Hace unos días mi hijo Arnau (13 años), me mostró una aplicación que acelera la carga del teléfono celular. Le pregunté cosas como, por qué podría estar interesado en que la prótesis se cargue más rápido, seguramente vio en mis preguntas un cierto interés que, mal terminaba de plantearlas cuando ya me había instalado la aplicación. Esa misma tarde tuve un zoom con un grupo de ocho personas, comenté lo sucedido con Arnau, me pidieron el nombre de la aplicación y se la instalaron de inmediato.

☆ ☆ ☆

**Objetivo 1**
Vuelve a escribir las filas desde la que contiene "476x318 pixels. Task: Start" hasta la que contiene "Action: click(x=48, y=170)", ambas incluidas, sin cambiar nada.
Las filas no tienen ninguna relación con el fragmento.

**Datos**

☆ ☆ ☆

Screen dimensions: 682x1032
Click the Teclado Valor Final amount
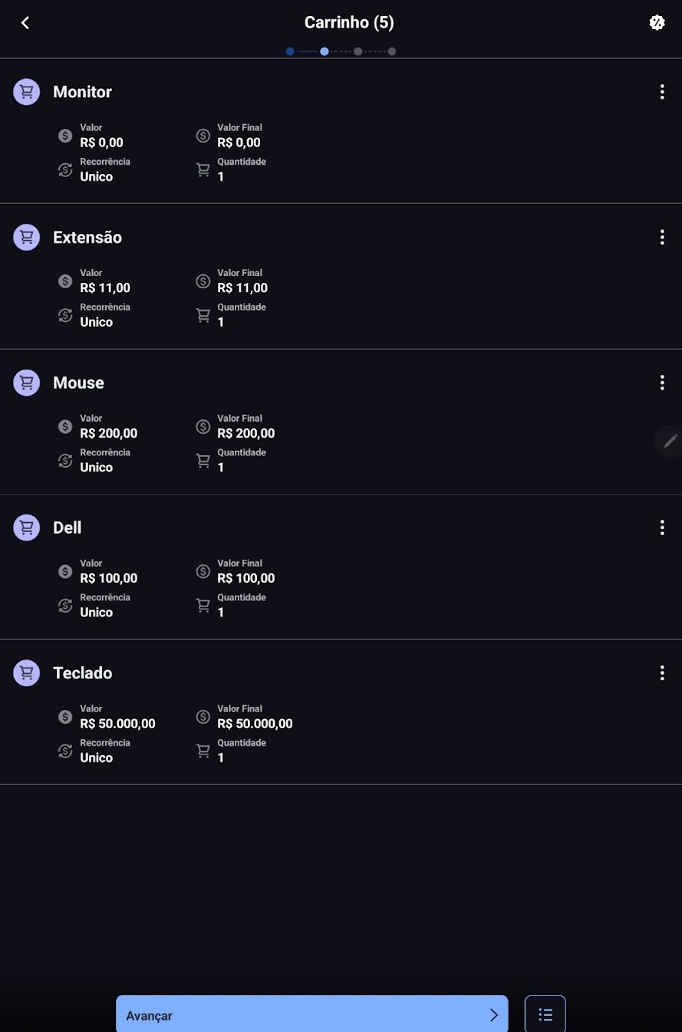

☆ ☆ ☆

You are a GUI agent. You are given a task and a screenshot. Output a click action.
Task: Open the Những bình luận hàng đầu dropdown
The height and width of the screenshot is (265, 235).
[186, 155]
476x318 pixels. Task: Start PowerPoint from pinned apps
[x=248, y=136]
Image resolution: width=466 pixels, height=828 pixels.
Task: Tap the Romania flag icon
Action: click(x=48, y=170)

☆ ☆ ☆

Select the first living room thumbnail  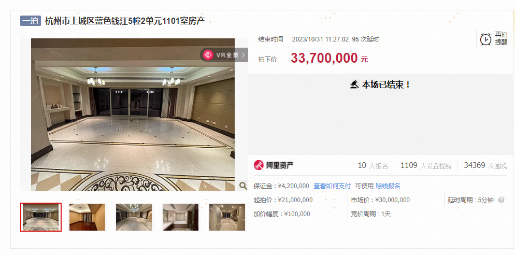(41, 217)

☆ ☆ ☆

**Objetivo 2**
Según el fragmento, ¿de cuántas personas era el grupo del zoom de esa tarde?

**Respuesta 1**
476x318 pixels. Task: Start PowerPoint from pinned apps
[x=248, y=136]
Image resolution: width=466 pixels, height=828 pixels.
Task: Tap the Romania flag icon
Action: click(x=48, y=170)

**Respuesta 2**
De ocho personas.